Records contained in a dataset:
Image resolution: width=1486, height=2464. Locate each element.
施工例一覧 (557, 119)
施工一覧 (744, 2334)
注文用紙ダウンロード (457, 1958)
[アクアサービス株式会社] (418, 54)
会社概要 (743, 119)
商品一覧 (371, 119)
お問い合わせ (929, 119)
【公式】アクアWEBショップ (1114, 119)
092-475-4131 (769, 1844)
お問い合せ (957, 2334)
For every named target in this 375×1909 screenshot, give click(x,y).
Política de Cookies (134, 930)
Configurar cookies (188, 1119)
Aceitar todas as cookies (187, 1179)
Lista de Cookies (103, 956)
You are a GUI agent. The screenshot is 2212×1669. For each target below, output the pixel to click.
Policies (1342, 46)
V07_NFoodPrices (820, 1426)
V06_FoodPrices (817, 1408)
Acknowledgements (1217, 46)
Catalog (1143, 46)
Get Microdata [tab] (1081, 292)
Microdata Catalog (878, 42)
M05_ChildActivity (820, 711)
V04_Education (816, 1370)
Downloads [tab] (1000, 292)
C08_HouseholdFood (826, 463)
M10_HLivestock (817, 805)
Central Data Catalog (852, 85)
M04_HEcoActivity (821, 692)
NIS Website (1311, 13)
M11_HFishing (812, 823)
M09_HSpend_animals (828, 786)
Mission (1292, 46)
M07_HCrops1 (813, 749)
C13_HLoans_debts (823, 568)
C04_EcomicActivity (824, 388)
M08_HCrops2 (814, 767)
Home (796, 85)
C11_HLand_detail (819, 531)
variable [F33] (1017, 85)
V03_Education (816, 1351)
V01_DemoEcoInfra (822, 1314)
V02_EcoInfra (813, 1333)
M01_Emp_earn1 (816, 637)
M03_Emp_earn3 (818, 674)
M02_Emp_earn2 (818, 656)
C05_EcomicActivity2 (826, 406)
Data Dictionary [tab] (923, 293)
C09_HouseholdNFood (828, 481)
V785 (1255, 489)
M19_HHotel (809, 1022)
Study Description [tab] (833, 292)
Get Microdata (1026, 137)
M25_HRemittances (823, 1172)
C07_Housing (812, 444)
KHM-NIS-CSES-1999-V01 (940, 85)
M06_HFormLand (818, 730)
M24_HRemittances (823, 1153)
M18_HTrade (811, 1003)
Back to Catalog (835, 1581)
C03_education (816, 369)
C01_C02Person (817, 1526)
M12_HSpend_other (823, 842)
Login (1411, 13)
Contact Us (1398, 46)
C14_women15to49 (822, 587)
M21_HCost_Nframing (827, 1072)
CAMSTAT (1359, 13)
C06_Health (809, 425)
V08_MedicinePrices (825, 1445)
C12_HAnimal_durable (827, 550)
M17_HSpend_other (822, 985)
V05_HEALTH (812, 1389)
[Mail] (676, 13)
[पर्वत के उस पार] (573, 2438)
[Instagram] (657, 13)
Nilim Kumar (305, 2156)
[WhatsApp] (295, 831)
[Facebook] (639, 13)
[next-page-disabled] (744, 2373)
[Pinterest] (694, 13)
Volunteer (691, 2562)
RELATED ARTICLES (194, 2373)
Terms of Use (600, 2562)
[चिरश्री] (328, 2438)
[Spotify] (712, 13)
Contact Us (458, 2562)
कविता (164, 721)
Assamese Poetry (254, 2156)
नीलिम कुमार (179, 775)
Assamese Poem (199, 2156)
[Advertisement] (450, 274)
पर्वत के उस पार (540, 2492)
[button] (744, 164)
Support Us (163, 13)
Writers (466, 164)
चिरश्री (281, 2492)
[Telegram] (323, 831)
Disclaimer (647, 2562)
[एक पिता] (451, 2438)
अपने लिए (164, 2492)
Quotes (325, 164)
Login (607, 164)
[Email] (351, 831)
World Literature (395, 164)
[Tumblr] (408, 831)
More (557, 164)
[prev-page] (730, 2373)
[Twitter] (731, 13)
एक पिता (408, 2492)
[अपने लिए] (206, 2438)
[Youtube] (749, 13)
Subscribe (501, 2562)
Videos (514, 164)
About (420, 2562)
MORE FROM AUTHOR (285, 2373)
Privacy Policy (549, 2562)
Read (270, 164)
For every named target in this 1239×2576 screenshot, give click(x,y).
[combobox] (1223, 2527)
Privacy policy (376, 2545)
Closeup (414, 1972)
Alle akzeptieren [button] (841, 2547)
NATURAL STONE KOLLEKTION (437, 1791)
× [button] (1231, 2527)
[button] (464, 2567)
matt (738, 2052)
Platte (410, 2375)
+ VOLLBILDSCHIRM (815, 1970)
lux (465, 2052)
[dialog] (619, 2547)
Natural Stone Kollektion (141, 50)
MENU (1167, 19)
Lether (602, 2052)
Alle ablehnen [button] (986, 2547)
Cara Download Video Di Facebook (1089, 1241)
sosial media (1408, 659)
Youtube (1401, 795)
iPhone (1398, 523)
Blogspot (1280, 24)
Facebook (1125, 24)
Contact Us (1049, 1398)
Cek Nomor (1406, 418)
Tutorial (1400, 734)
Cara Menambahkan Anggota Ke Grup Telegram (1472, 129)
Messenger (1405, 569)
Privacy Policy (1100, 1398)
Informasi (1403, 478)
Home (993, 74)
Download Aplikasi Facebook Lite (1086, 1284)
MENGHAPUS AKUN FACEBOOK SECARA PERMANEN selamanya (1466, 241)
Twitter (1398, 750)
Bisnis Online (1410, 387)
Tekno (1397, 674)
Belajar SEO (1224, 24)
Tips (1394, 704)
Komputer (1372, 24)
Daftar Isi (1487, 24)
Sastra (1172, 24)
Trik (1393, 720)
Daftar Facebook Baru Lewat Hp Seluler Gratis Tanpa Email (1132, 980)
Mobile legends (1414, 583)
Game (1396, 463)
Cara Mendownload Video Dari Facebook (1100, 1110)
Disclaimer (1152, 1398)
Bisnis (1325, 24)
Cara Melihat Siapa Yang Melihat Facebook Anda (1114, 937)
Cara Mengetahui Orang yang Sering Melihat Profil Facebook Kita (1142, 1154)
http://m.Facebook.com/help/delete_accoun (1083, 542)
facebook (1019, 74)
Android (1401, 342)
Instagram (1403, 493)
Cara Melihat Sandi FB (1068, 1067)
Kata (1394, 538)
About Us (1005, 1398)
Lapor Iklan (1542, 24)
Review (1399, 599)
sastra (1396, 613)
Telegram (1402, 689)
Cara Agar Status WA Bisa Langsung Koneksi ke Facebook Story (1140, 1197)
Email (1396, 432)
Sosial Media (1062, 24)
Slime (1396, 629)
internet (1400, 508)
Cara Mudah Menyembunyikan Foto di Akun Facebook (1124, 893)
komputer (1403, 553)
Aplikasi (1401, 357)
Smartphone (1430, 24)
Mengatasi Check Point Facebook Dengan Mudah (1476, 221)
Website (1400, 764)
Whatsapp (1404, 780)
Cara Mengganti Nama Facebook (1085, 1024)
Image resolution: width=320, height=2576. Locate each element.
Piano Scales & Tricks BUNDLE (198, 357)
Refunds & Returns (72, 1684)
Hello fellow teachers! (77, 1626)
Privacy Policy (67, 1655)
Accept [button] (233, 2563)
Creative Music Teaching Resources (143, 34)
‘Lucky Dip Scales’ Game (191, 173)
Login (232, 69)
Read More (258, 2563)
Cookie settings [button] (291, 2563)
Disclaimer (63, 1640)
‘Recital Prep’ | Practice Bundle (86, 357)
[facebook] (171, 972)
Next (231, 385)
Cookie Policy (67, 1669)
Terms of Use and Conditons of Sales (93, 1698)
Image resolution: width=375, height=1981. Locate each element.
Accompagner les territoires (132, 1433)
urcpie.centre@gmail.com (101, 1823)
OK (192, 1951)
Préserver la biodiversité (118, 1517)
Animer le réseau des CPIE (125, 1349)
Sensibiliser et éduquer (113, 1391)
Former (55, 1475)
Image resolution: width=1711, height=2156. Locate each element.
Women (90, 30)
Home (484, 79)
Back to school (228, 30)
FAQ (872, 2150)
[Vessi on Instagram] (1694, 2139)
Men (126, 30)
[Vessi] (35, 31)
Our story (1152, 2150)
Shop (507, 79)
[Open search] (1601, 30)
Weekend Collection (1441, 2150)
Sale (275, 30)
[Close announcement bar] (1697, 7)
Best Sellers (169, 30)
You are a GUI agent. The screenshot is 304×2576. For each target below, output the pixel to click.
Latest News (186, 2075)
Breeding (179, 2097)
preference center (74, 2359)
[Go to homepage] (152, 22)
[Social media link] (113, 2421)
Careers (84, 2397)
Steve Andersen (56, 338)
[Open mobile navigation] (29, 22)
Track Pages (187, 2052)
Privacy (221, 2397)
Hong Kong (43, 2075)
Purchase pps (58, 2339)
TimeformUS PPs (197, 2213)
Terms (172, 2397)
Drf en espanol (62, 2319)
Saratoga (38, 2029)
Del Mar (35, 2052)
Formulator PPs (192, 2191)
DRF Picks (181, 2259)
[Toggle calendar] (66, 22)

Problem to work on ▸ Only one stretch of the data above is needed. Restate it word for word, from the line containing "[アクアサービス株式会社] (418, 54)" through the line containing "Configurar cookies (188, 1119)", both ends included.

Exercise response ▸
[アクアサービス株式会社] (418, 54)
会社概要 (743, 119)
商品一覧 (371, 119)
お問い合わせ (929, 119)
【公式】アクアWEBショップ (1114, 119)
092-475-4131 (769, 1844)
お問い合せ (957, 2334)
For every named target in this 375×1909 screenshot, give click(x,y).
Política de Cookies (134, 930)
Configurar cookies (188, 1119)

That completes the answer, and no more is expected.